**YOUR OBJECTIVE**.
Without the pictures, retype exactly the lines from the top of the entries below through the line that contains "You are a GUI".

**DATA**.
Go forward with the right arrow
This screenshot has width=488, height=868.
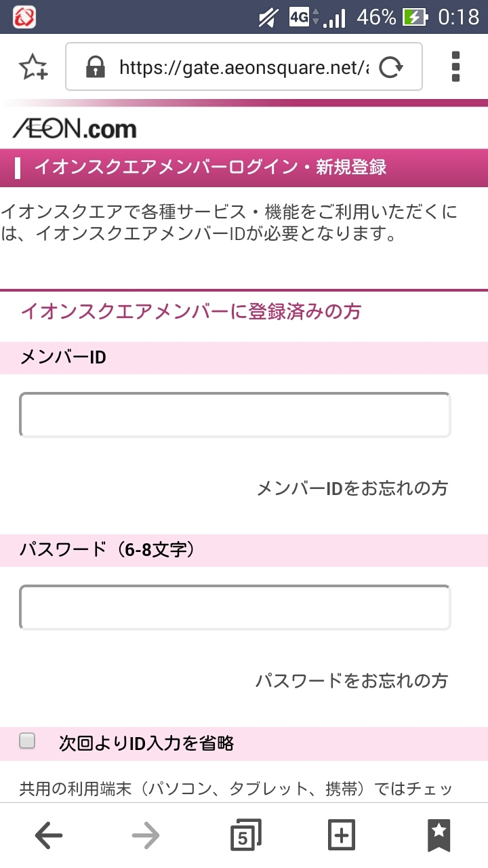(146, 836)
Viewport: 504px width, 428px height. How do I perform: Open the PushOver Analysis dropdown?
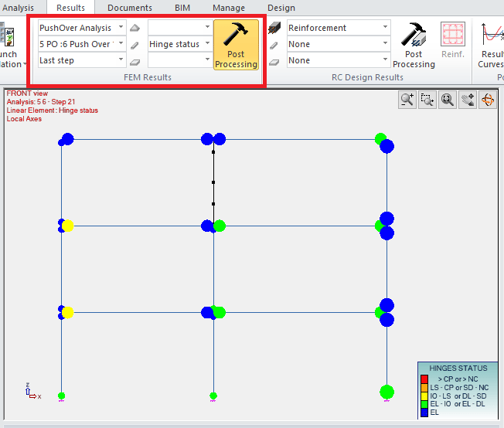[x=81, y=28]
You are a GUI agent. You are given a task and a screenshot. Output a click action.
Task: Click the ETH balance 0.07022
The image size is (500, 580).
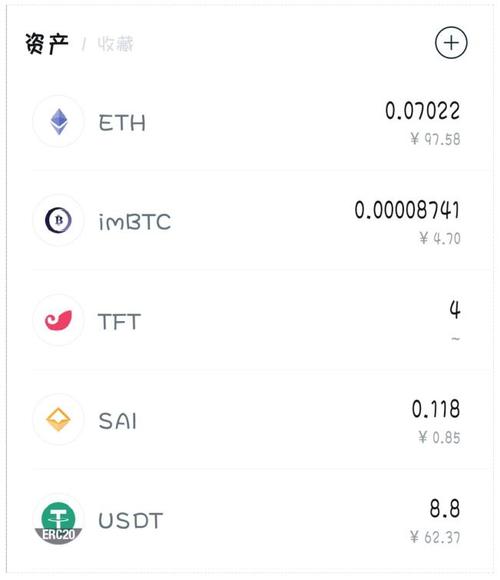point(422,111)
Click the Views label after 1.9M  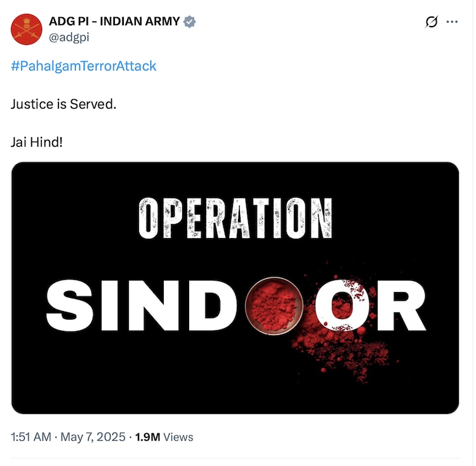(x=178, y=437)
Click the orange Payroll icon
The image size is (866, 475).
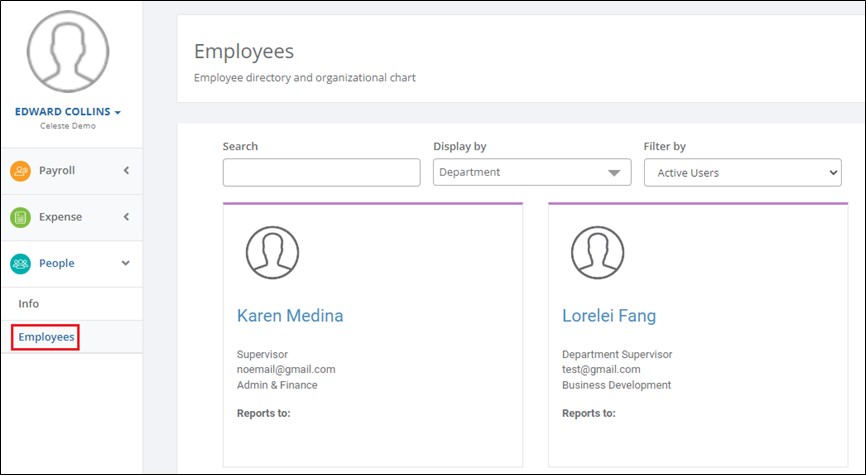[x=20, y=171]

**WORKED SOLUTION**.
Go forward with the right arrow
This screenshot has width=488, height=868.
(146, 836)
Viewport: 504px width, 428px height. How do I perform: Open the PushOver Analysis dropdown?
[x=81, y=28]
You are a GUI agent. You are given a task and a screenshot. Output a click action.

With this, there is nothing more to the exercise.